“Kanza,” panggil Ed pada pria berperawakan tinggi dengan kulit yang putih.
Bisa dibilang, rekanannya itu dosen paling digemari di Universitas, karena ya tampan. Kalau Ed terkenal dengan semboyan perfect nya, maka Kanza adalah duplikatnya yang jauh lebih manusiawi.
“Eh Ed, kenapa? Pengen nitip makan?” tanyanya ramah.
“Lu mau makan siang?” tanya Ed.
Kanza menganguk, “Iya, sekalian bimbing juga sih.”
“Wah parah! Bimbing apa pacaran? Masa iya bimbing pas makan siang di restoran pula.”
Kanza nyengir, “Mahasiswi nya agak spesial sih. Kalau biasanya mahasiswa yang menyesuaikan jadwal dosen, ini gue yang harus sesuaikan waktu sama itu bocah.”
“Siapa sih emangnya?” tanya Ed penasaran.
Kanza tersenyum sebelum menjawabnya, “Tahu kan Blair Adijaya. Itu loh mahasiswi yang hobinya nulis melulu. Banyak banget tuh dosen yang rebutan dia buat dijadiin anggota untuk beberapa proposal. Blair sih beda dari mahasiswi lain, dia itu bisa jalan di kakinya sendiri, tanpa harus diperintah. Jadi ya tugas kita sebagai dosen setidaknya ringan lah kalau ajak dia gabung.”
Wajah tampan Ed seketika langsung berubah keruh. Apa lagi rekan dosennya itu akan makan siang bersama Blair, dia bahkan yang berada satu atap pun belum pernah makan siang di luar bersama gadis itu.
“Boleh gabung?” tanya Ed.
Kanza menunjukkan jari telunjuknya di udara dengan gerakan yang berarti tidak. “Jangan lah! Kita kan mau discuss bareng, kalau ada elu, gue malah takut dia malah kena serangan jantung.”

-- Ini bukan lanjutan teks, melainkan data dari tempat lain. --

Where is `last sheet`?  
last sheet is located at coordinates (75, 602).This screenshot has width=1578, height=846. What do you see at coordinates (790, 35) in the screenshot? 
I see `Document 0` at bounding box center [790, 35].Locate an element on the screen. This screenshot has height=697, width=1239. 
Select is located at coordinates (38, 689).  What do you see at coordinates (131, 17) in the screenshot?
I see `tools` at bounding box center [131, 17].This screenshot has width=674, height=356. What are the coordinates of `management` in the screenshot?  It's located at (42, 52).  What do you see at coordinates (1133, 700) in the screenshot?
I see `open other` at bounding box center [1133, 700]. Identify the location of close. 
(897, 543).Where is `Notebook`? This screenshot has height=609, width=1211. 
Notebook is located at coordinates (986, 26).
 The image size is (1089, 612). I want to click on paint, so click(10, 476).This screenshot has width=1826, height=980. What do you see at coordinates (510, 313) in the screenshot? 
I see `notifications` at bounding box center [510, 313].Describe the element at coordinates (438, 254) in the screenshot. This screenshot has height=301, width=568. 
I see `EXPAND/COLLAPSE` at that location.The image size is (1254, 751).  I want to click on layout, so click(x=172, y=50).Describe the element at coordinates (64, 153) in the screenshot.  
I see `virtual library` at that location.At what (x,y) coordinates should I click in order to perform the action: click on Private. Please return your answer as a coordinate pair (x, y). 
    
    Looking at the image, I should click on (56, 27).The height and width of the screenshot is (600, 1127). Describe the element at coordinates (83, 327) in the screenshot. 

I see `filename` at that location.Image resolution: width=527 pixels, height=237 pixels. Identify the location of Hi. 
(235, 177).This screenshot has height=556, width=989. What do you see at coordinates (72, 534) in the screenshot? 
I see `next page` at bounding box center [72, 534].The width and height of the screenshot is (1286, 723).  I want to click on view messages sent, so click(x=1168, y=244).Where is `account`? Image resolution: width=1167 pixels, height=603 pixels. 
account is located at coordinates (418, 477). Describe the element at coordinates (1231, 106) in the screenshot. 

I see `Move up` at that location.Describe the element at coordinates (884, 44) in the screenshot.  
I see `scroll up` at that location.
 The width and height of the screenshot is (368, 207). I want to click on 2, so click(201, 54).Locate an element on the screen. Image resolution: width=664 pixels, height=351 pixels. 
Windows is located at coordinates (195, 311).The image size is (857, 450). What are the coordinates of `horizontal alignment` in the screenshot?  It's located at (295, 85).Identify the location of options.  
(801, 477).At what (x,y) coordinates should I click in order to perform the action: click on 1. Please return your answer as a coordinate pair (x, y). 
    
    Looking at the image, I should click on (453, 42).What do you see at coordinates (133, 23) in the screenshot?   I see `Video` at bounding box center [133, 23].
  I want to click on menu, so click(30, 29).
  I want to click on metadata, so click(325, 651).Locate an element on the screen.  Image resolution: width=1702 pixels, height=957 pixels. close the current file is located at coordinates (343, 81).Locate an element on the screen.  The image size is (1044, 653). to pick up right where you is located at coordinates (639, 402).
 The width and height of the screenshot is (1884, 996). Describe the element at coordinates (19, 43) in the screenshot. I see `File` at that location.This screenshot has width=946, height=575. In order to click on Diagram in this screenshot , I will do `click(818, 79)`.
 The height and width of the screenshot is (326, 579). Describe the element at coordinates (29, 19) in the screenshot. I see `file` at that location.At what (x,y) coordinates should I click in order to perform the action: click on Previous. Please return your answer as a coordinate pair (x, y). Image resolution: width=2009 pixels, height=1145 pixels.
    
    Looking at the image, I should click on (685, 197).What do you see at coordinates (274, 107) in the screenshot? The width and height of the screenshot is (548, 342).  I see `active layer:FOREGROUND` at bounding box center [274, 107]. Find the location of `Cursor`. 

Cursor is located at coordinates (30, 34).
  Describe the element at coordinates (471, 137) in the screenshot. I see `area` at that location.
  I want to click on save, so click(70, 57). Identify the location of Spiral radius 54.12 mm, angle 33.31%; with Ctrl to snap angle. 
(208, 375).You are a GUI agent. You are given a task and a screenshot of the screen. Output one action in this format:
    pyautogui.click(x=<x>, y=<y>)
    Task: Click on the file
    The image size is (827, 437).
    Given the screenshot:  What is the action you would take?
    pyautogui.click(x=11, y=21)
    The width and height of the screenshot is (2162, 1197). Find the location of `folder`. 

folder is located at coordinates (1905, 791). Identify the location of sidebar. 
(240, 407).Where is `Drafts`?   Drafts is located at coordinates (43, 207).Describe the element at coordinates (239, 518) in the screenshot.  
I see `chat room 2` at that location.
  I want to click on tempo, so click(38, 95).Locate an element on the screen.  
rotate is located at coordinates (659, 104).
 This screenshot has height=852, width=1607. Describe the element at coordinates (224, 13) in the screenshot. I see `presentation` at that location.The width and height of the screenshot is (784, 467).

“Emang gue apaan?” sewotnya.
“Nanti mahasiswi bimbingan gue dikritik sama elu. Dan ujungnya, dia ogah ikut tim gue lagi!”
Ed menggeleng dengan penuh keyakinan. “Gak mungkin lah kalau gue kritik dia. Kan gue juga satu tim sama dia, sekaligus pacar.”
Kanza menggeleng, “Gak bisa! Kalau elu ikut, gagal dong rencana gue buat pendekatan sama dia!” jujur Kanza pada akhirnya.
Shit! Kenapa sih Kanza harus suka pada Blair? Mengapa bukan orang lain saja yang dia sukai? Apakah Ed harus menggembor-gemborkan kalau ia adalah pacar dari Blair?
“Dia pacar gue, Za!” tegasnya.
Suara tawa membahana di ruangan itu. Kanza tertawa sambil memegangi perutnya yang terasa seperti dikocok berulang kali.
“Tumbenan ngelawak, Ed! Gak lucu sumpah! Edwestwick Wijaya yang gue tahu gak akan pacaran, karena dia benci sama yang namanya komitmen. Terus sekarang, lu bilang pacaran sama Blair, ada-ada aja sih!” komentar Kanza.
Ed memejamkan matanya tak suka. Dia sudah menjelaskan kalau ia dan Blair berpacaran, tapi Kanza tetap tidak mau mundur. Sebenarnya, apa sih yang ada di kepalanya?
“Gue sama dia emang pacaran, Kanza. Perasaan gak percaya banget sama gue! Kalau enggak percaya, tanya aja sama dia.”
Kanza menatap Ed serius, “Lu gak bohong kan? Gue niat loh mau deketin dia. Oh, lu pasti sengaja kan supaya gue gak bisa pendekatan sama dia.”